The issue itself was pretty solid as well. With a string of attempted murders with a stolen Green Arrow, the police are on the hunt for the Green Arrow and Oliver is on the hunt for the archer to clear the Green Arrows name. The ensuing fight between the two is epic and beautifully drawn but also sets up for the next few issue which Oliver would be facing some of his toughest enemies and situations in the entire run of the series.
2. Issue 16: Emerald Outlaw pt. 5
Highlights: Final showdown with the Vice Squad, THAT ending
I tried really hard not to include two issues so close to each other but damn this was a great arc. For the entirety of it, Oliver was dealing with public opinion being against him, the looming threat of the Ninth Circle and the Dark Archer, and the ever violent threat of former police officers who were suspended for unlawful brutality forming the vigilante group know as the Vice Squad. The struggle was absolutely real for Oliver in these past few issues but little did he know it was only going to get worse from here on out.
The final showdown with the group was exciting and action packed as the Green Arrow schooled them in their ways and bringing to a head the social commentary of police brutality in the United States. As usual he hits us with what we need to hear and does a damn good job of it, especially the wise words of Chief Westberg, “…the best person to handle a bad cop…is a good cop”. This statement resonates with how the police force have a responsibility to not only watch over their own but to assure that justice will always be unbiased. The ending though is what makes this such a great book, the very same chief is killed by another green arrow in the Dark Archer arsenal and it really hurts to see him go after how much he’s contributed, pity that it would be blamed on Oliver as well.

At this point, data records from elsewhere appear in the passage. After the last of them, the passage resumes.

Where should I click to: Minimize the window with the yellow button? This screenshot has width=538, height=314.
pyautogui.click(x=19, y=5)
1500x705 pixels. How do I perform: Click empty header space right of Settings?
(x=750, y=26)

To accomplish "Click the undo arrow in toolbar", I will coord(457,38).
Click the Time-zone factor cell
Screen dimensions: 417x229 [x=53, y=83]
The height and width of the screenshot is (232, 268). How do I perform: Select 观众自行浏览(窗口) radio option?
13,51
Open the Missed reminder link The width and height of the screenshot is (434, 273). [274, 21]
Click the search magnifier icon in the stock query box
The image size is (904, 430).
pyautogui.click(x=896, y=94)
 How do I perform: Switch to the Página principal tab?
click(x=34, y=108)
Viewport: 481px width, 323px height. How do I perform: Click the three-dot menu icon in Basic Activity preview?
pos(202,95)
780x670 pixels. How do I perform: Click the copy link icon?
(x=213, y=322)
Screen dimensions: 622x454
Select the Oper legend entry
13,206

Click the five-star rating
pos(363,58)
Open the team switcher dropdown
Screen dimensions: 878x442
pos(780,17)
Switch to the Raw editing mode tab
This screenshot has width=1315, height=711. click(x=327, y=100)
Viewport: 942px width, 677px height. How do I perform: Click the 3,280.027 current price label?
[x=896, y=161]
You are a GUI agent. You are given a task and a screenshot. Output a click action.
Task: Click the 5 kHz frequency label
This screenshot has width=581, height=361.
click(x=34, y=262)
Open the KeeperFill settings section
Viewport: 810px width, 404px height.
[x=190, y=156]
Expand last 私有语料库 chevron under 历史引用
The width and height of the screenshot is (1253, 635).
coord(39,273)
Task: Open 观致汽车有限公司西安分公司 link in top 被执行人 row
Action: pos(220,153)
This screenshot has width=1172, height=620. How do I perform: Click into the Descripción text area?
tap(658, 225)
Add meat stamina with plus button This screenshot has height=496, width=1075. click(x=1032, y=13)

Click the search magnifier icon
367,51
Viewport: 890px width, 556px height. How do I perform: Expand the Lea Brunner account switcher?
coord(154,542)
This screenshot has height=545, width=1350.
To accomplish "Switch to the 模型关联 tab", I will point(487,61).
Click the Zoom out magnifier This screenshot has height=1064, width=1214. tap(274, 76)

1.Issue 24: The Rise of Star City: Finale
This one was definitely my favorite of probably the entire series. A glorious end to a wonderful arc and sets up just how much a hero can lose even if he wins. Starting off from the previous issue where the Space Needle was blown up to destroy the symbol of Seattle in order to start the conversion in the Ninth Circles corporate run Star City, our heroes are slowly collecting themselves after a major defeat. The issue splits up Oliver as he’s on the hunt for the Ninth Circle’s Seattle leader, Cyrus, as his friends work to defend the city from the likes of Chesire and Brick.
The revelation of his family’s involvement and the subsequent fight between Oliver and Cyrus is brutal and unflinching, ending quite harshly for him. The fight is exciting in the city as the action flows with both humor and amazing art from my current favorite artist, Juan Ferreyra. Yet what I took away most from this issue is not only personal growth and responsibility on his part but on ours. Oliver finally gives himself up to the police, determined in the fact that only Oliver Queen can save this city. As I’ve stated multiple times already, the staple of the Green Arrow series is to bring to our face the social injustices of the day and how we, not need to address, but to give them the attention that they need in order for us to grow and learn to do something about them.
Anyway this was my list I look forward to another great year of Green Arrow and if you haven’t read anything of it yet, I hope this list makes you give it a try!